Sunday, December 2, 2012

Water Worries


I hold my breath as I walk across the slippery deck towards the pool.  As I remove my flip-flops and place the sterile hotel towel over a white plastic chair, I continue the pep talk I started with myself in the hotel room.  I’m doing this for the kids, I tell myself as I hover over the water and look into its murky depths.
My family and I are spending a rare weekend away in the mountains to try and power down and let off some steam.  But my idea of relaxation is definitely not a dip in a pool that quite possibly could contain bodily fluids. Or even worse, a wayward piece of skin set adrift from a waterlogged scab.
I check one last time for flotsam and jetsam. Seeing none, I ease myself in.  My kids are at the other end thinking up the fastest way to go down the large waterslide that is the main draw for so many youngsters.  When they see me, I am regaled with tips and stories of their various trips.  I look up and survey the waterslide they are so excited about.  It’s a typical slide, which curves nonstop from beginning to end like a giant piece of corkscrew pasta.
I settle in and begin to enjoy myself.  I am content to watch, but my kids haven’t forgotten my promise to go swimming with them.  My idea of “swimming” is to float around lazily like a big manatee.  But they have other plans in mind.
I don’t know where I went wrong, but somewhere between being a kid and having kids, swimming in public pools lost its appeal.  But my promise to explore life outside of my area of comfort is forefront in my mind.  Especially when the opportunity to do so is staring me right in the face.
So, when they ask me to climb the stairs and take a ride down the giant pasta, I reluctantly agree.

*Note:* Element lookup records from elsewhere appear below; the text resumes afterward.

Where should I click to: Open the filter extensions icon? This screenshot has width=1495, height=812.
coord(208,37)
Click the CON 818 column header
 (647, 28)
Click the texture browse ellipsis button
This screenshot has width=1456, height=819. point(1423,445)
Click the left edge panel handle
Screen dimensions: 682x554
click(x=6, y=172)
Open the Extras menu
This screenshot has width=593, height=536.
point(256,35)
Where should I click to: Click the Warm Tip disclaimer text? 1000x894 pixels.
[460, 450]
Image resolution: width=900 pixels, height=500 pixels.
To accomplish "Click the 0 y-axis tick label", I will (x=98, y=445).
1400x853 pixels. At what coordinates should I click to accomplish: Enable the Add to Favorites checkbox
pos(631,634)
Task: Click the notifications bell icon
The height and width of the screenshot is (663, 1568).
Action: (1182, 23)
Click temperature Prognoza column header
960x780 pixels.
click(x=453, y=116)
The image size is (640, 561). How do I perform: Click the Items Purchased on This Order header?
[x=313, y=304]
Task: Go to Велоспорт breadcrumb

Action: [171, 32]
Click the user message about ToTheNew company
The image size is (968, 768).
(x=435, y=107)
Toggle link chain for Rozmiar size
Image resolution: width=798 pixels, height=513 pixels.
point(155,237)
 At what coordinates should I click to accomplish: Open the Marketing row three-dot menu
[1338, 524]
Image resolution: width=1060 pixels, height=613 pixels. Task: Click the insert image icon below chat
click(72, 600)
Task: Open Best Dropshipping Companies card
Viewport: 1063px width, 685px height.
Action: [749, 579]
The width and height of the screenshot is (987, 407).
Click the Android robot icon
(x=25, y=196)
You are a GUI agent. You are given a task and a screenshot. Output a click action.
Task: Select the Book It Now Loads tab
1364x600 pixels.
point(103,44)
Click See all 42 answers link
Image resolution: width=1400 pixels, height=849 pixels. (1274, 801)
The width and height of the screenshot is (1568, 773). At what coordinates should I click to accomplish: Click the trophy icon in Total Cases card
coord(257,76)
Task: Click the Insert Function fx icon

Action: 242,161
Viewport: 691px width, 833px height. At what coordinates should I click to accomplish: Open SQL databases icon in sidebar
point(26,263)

I tip toe up the curving stairs and try to ignore an abandoned band aide and a long piece of brown hair stuck to one of the steps.  At the top, the kids inform me that for maximum speed, I must lay flat on my back.  I would rather sit up and take an easy journey down, but I want to impress them.  So I step into the cold water and lie down.  Gently, I push myself into the slide and in a split second; I am shooting downward like a human torpedo.  There are no strait a-ways, and with every turn, I pick up speed.  My stomach begins to churn as I belatedly remember why I don’t go on rides at amusement parks that twist and spin.  Before I can go any further with that thought, the slide spits me out and I skip across the water like a rock.  Water slaps up and over the sides of the pool as my head goes under and my legs pop up in an awkward v.
As I surface, I hear shouts and giggles from above and as I rub the water from my eyes and my vision clears, I see huge smiles directed at me. I smile back.  That wasn’t so bad after all.  Before climbing back out, I pause to enjoy the moment.  I sense the return of a long-buried feeling and realize that I miss being absolutely absorbed in having pure fun, nothing else on my mind.  Suddenly, the pool doesn’t seem quite so filthy.
I grin as I sprint back up the stairs.  I’m going to try and go down backwards this time.